>>>
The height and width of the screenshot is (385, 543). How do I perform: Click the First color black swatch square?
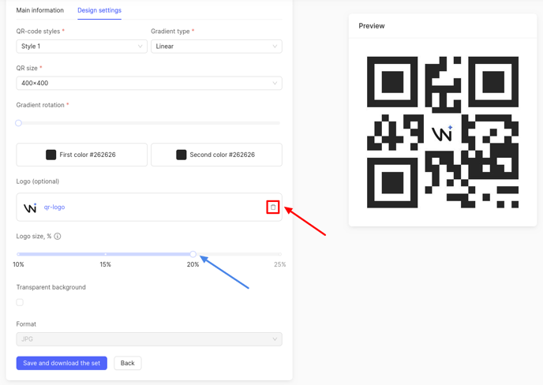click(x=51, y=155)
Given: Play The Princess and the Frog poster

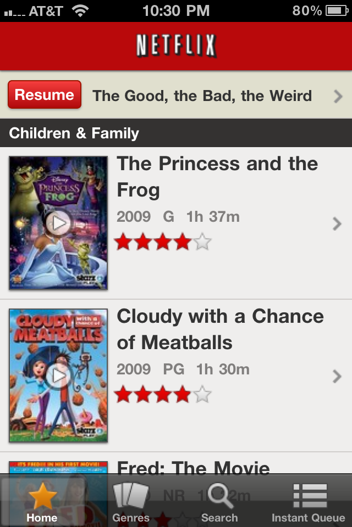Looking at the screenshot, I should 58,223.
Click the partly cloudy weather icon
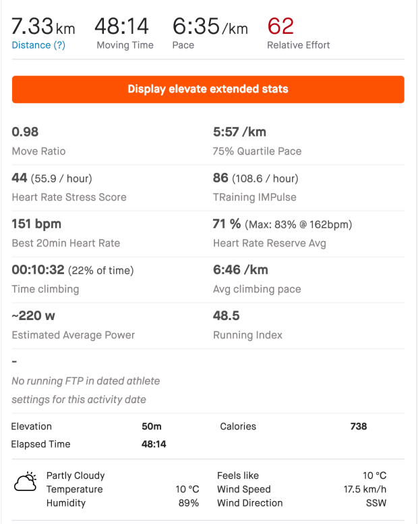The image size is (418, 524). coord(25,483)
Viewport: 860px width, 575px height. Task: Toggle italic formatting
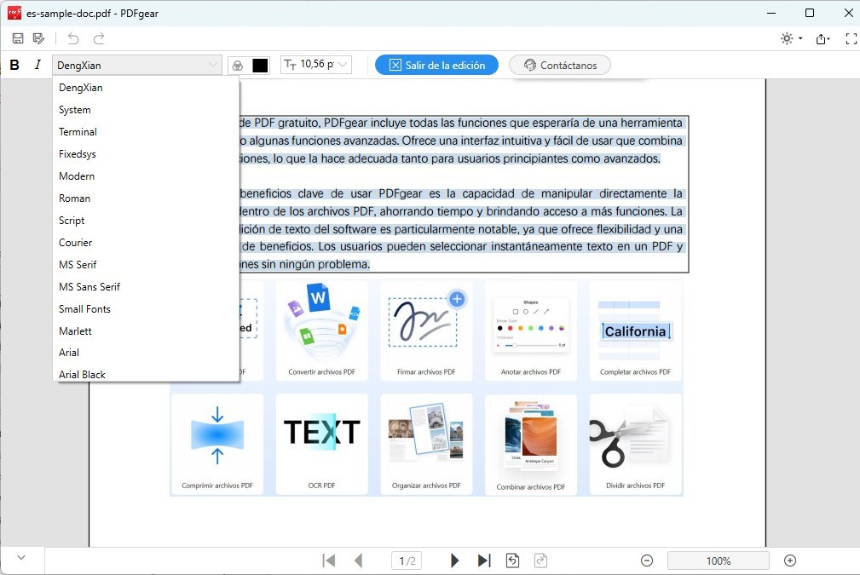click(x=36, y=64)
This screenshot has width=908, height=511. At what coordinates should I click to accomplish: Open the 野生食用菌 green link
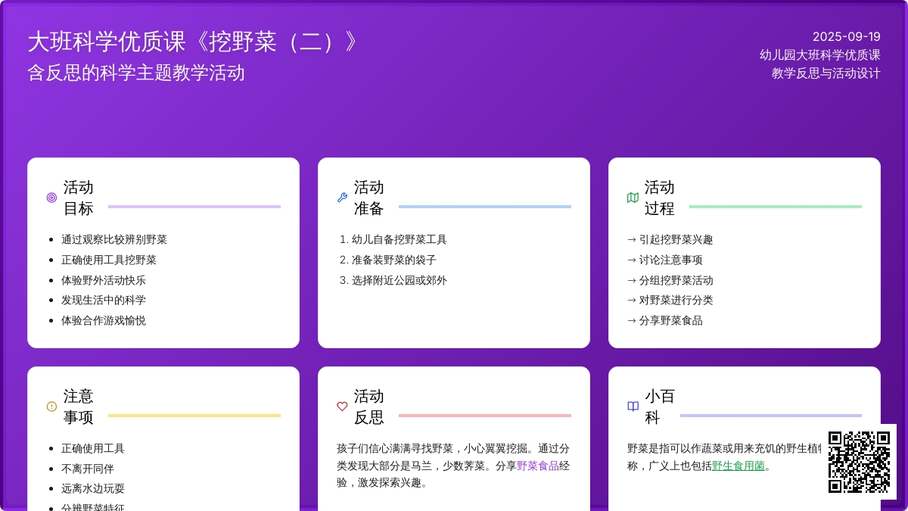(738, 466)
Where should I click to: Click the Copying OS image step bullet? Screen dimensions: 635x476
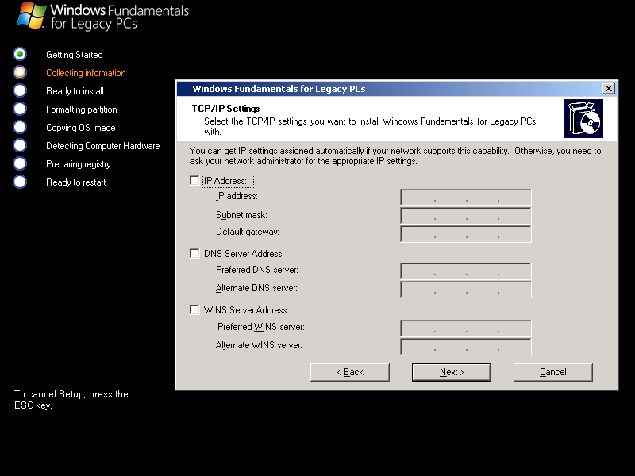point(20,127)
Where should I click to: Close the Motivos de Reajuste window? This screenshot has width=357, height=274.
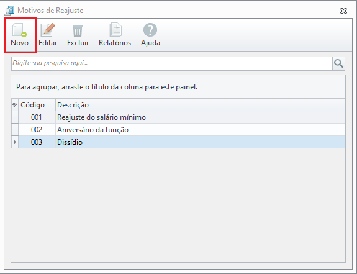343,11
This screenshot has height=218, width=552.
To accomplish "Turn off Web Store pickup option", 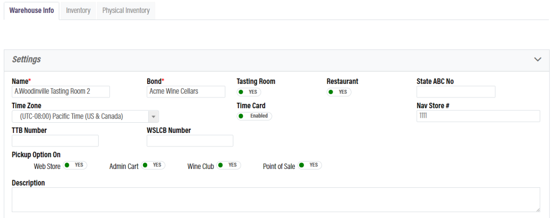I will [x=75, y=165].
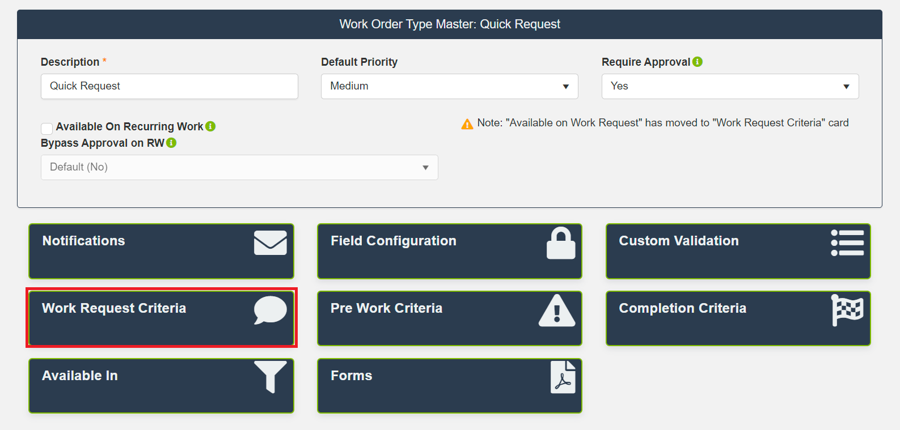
<<<
== Work order ==
For this exercise, reproduce exactly the lines of the records above from the one with "Given: Play The Princess and the Frog poster" up to and including the one with "This screenshot has height=218, width=552.", without pictures.

== Response for this exercise ==
Given: Play The Princess and the Frog poster

Looking at the screenshot, I should 58,223.
Click the partly cloudy weather icon
The image size is (418, 524). coord(25,483)
Viewport: 860px width, 575px height. Task: Toggle italic formatting
click(x=36, y=64)
This screenshot has width=908, height=511. At what coordinates should I click to accomplish: Open the 野生食用菌 green link
(738, 466)
Where should I click to: Click the Copying OS image step bullet? Screen dimensions: 635x476
point(20,127)
Where should I click to: Close the Motivos de Reajuste window? This screenshot has width=357, height=274.
343,11
This screenshot has height=218, width=552.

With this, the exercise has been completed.